▶ _REQUIREMENT_:
Retype the full set of records. Keep every character identical.

▶ _STORED DATA_:

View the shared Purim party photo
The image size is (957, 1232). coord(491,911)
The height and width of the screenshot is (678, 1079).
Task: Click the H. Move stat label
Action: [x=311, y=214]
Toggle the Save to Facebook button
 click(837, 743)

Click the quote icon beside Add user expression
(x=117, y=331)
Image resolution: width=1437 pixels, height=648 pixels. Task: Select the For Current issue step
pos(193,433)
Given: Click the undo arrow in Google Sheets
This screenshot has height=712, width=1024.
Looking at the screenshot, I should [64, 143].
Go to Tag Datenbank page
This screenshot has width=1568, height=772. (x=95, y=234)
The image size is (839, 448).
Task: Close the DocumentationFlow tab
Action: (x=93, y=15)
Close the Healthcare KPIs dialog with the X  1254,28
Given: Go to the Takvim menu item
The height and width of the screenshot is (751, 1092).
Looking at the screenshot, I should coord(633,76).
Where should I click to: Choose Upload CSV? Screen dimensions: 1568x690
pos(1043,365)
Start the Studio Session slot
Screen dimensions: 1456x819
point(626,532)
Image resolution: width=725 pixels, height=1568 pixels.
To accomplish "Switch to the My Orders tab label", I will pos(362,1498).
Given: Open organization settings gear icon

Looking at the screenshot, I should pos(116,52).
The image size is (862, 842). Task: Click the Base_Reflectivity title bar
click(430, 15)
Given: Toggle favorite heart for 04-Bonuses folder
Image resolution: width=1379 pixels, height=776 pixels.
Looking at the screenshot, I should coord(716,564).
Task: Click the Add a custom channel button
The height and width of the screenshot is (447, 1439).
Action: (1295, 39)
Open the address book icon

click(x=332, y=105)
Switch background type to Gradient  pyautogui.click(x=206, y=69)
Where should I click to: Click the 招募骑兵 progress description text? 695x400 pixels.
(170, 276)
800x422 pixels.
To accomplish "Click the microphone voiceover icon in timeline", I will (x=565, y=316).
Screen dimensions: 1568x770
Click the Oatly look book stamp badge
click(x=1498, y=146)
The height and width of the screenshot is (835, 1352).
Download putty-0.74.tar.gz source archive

▶ _ANSWER TO THE EXERCISE_:
View the shared Purim party photo
The image size is (957, 1232). coord(491,911)
The height and width of the screenshot is (678, 1079).
Task: Click the H. Move stat label
Action: [x=311, y=214]
Toggle the Save to Facebook button
 click(837, 743)

Click the quote icon beside Add user expression
(x=117, y=331)
Image resolution: width=1437 pixels, height=648 pixels. Task: Select the For Current issue step
pos(193,433)
Given: Click the undo arrow in Google Sheets
This screenshot has height=712, width=1024.
Looking at the screenshot, I should [64, 143].
Go to Tag Datenbank page
This screenshot has width=1568, height=772. (x=95, y=234)
The image size is (839, 448).
Task: Close the DocumentationFlow tab
Action: (x=93, y=15)
Close the Healthcare KPIs dialog with the X  1254,28
Given: Go to the Takvim menu item
The height and width of the screenshot is (751, 1092).
Looking at the screenshot, I should coord(633,76).
Where should I click to: Choose Upload CSV? Screen dimensions: 1568x690
pos(1043,365)
Start the Studio Session slot
Screen dimensions: 1456x819
point(626,532)
Image resolution: width=725 pixels, height=1568 pixels.
To accomplish "Switch to the My Orders tab label", I will pos(362,1498).
Given: Open organization settings gear icon

Looking at the screenshot, I should pos(116,52).
The image size is (862, 842). Task: Click the Base_Reflectivity title bar
click(430, 15)
Given: Toggle favorite heart for 04-Bonuses folder
Image resolution: width=1379 pixels, height=776 pixels.
Looking at the screenshot, I should coord(716,564).
Task: Click the Add a custom channel button
The height and width of the screenshot is (447, 1439).
Action: (1295, 39)
Open the address book icon

click(x=332, y=105)
Switch background type to Gradient  pyautogui.click(x=206, y=69)
Where should I click to: Click the 招募骑兵 progress description text? 695x400 pixels.
(170, 276)
800x422 pixels.
To accomplish "Click the microphone voiceover icon in timeline", I will (x=565, y=316).
Screen dimensions: 1568x770
Click the Oatly look book stamp badge
click(x=1498, y=146)
The height and width of the screenshot is (835, 1352).
Download putty-0.74.tar.gz source archive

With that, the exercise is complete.